In a scientific application I develop we make extensive use of
matrix-matrix multiplications. It is therefore important that
these operations are performant. Highly tuned multiplication
kernels are a core component of the *basic linear algebra
subprograms* (BLAS) API. There exist a wide variety of BLAS
implementations—both open source and proprietary—for almost all
HPC platforms.

What follows are a series of benchmarks for the matrix sizes that arise in our application for a variety of BLAS libraries. It is hoped that these benchmarks will help users to make informed decisions when deciding on a specific BLAS.
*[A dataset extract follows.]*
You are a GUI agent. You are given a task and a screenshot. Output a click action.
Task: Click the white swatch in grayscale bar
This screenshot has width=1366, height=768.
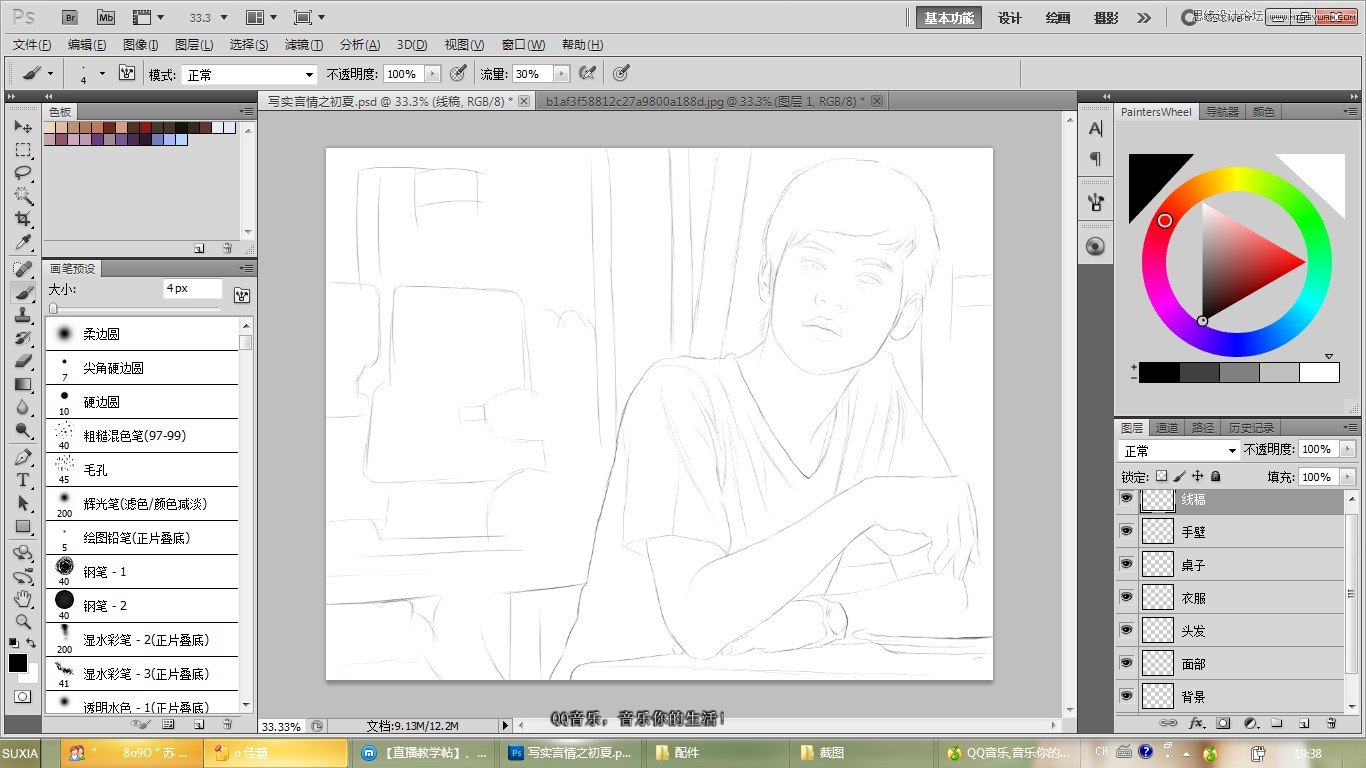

The dimensions of the matrices, with the exception of the final test-case (M = N = K = 2048), are all real-world examples taken from my solver.

When conducting the benchmarks the following procedures were employed:

- all BLAS libraries were compiled/run in
*serial*with all operations running on a single CPU core; - each benchmark was repeated 5000 times;
- the benchmarking process was pinned to the first core on the system;
- FLOPS were computed using 5000×(2×M×N×K)/Δt where N, M, and K are the relevant dimensions of the matrices and Δt is the wall clock time;
- all matrices were stored
*row major*order; - all matrices were initialised with random values with a consistent seed being used throughout;
- the GEMM parameters α and β were taken as 1.0 and 0.0 respectively;
- the transpose parameters were both set
to
*CblasNoTrans*; - all numbers are quoted in
*gigaflops*.

The following comparison is between ATLAS 3.11.11 and the current Git Head of OpenBLAS. Both were compiled using GCC 4.7.2 on a Gentoo Linux system. The CPU was a 3.5Ghz Intel Core i7 3770K with turbo-boost (to 3.9Ghz) enabled. Peak is ~62.7 gigaflops single precision and ~31.4 gigaflops double precision.

ATLAS | OpenBLAS | |||||
---|---|---|---|---|---|---|

M | N | K | S | D | S | D |

6 | 25000 | 3 | 8.78 | 5.84 | 6.20 | 4.94 |

8 | 25000 | 4 | 11.31 | 6.63 | 8.83 | 6.26 |

9 | 25000 | 6 | 15.68 | 9.07 | 11.51 | 8.17 |

12 | 25000 | 9 | 20.94 | 11.31 | 14.25 | 10.37 |

12 | 25000 | 10 | 21.80 | 11.22 | 15.18 | 10.84 |

15 | 25000 | 15 | 26.33 | 13.32 | 17.54 | 12.21 |

16 | 25000 | 16 | 22.55 | 12.25 | 21.51 | 13.77 |

18 | 25000 | 21 | 25.80 | 13.37 | 23.02 | 14.14 |

20 | 25000 | 25 | 24.49 | 13.68 | 24.29 | 15.63 |

24 | 25000 | 8 | 24.62 | 11.92 | 17.77 | 11.33 |

24 | 25000 | 36 | 24.91 | 15.18 | 30.73 | 17.01 |

54 | 25000 | 27 | 28.69 | 17.92 | 32.09 | 17.28 |

96 | 25000 | 64 | 35.16 | 22.37 | 45.17 | 22.18 |

150 | 25000 | 125 | 40.65 | 25.70 | 48.41 | 25.26 |

216 | 25000 | 216 | 53.75 | 25.09 | 54.18 | 27.90 |

2048 | 2048 | 2048 | 61.02 | 30.37 | 61.61 | 31.06 |

We note here that ATLAS tends to outperform OpenBLAS when working at single precision until M = 24. At this point OpenBLAS pulls away; often delivering 20% more FLOPS than ATLAS.